§ Set problem: Update the data below by replacing every "Image resolution:" with "Screen size:", leaving everything else unchanged.

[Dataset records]
══════════

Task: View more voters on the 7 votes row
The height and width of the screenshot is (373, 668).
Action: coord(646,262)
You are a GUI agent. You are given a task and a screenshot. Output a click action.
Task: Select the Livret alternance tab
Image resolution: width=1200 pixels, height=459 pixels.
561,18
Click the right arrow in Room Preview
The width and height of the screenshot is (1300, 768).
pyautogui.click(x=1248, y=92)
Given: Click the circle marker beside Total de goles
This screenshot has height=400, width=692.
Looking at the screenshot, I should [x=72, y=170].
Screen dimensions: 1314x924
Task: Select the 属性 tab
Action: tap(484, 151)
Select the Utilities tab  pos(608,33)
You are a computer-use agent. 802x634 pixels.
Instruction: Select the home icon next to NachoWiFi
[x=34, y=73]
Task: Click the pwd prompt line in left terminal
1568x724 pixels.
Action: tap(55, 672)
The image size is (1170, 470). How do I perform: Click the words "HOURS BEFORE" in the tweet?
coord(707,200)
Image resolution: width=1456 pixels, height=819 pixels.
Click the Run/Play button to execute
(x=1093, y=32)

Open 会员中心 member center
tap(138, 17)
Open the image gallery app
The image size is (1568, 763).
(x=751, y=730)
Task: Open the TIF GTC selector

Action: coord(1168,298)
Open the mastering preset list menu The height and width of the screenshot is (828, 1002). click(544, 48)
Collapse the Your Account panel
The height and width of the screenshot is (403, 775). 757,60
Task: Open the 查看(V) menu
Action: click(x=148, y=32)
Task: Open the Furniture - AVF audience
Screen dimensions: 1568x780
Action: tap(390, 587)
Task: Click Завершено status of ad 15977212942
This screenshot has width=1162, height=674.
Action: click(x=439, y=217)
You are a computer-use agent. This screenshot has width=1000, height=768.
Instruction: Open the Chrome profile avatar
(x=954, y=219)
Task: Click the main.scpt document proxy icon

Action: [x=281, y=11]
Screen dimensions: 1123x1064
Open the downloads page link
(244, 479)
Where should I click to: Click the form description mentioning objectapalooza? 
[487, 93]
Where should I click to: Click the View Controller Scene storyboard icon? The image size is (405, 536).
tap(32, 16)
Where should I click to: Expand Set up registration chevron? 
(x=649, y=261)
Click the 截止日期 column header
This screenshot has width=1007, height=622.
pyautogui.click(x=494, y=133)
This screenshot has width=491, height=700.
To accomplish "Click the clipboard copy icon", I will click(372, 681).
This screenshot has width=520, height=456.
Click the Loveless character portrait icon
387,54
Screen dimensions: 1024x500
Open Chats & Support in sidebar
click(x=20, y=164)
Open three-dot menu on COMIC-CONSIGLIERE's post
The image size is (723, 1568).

══════════

§ Expected output:
Task: View more voters on the 7 votes row
The height and width of the screenshot is (373, 668).
Action: coord(646,262)
You are a GUI agent. You are given a task and a screenshot. Output a click action.
Task: Select the Livret alternance tab
Screen size: width=1200 pixels, height=459 pixels.
561,18
Click the right arrow in Room Preview
The width and height of the screenshot is (1300, 768).
pyautogui.click(x=1248, y=92)
Given: Click the circle marker beside Total de goles
This screenshot has height=400, width=692.
Looking at the screenshot, I should [x=72, y=170].
Screen dimensions: 1314x924
Task: Select the 属性 tab
Action: tap(484, 151)
Select the Utilities tab  pos(608,33)
You are a computer-use agent. 802x634 pixels.
Instruction: Select the home icon next to NachoWiFi
[x=34, y=73]
Task: Click the pwd prompt line in left terminal
1568x724 pixels.
Action: tap(55, 672)
The image size is (1170, 470). How do I perform: Click the words "HOURS BEFORE" in the tweet?
coord(707,200)
Screen size: width=1456 pixels, height=819 pixels.
Click the Run/Play button to execute
(x=1093, y=32)

Open 会员中心 member center
tap(138, 17)
Open the image gallery app
The image size is (1568, 763).
(x=751, y=730)
Task: Open the TIF GTC selector

Action: coord(1168,298)
Open the mastering preset list menu The height and width of the screenshot is (828, 1002). click(544, 48)
Collapse the Your Account panel
The height and width of the screenshot is (403, 775). 757,60
Task: Open the 查看(V) menu
Action: click(x=148, y=32)
Task: Open the Furniture - AVF audience
Screen dimensions: 1568x780
Action: tap(390, 587)
Task: Click Завершено status of ad 15977212942
This screenshot has width=1162, height=674.
Action: click(x=439, y=217)
You are a computer-use agent. This screenshot has width=1000, height=768.
Instruction: Open the Chrome profile avatar
(x=954, y=219)
Task: Click the main.scpt document proxy icon

Action: [x=281, y=11]
Screen dimensions: 1123x1064
Open the downloads page link
(244, 479)
Where should I click to: Click the form description mentioning objectapalooza? 
[487, 93]
Where should I click to: Click the View Controller Scene storyboard icon? The image size is (405, 536).
tap(32, 16)
Where should I click to: Expand Set up registration chevron? 
(x=649, y=261)
Click the 截止日期 column header
This screenshot has width=1007, height=622.
pyautogui.click(x=494, y=133)
This screenshot has width=491, height=700.
To accomplish "Click the clipboard copy icon", I will click(372, 681).
This screenshot has width=520, height=456.
Click the Loveless character portrait icon
387,54
Screen dimensions: 1024x500
Open Chats & Support in sidebar
click(x=20, y=164)
Open three-dot menu on COMIC-CONSIGLIERE's post
The image size is (723, 1568).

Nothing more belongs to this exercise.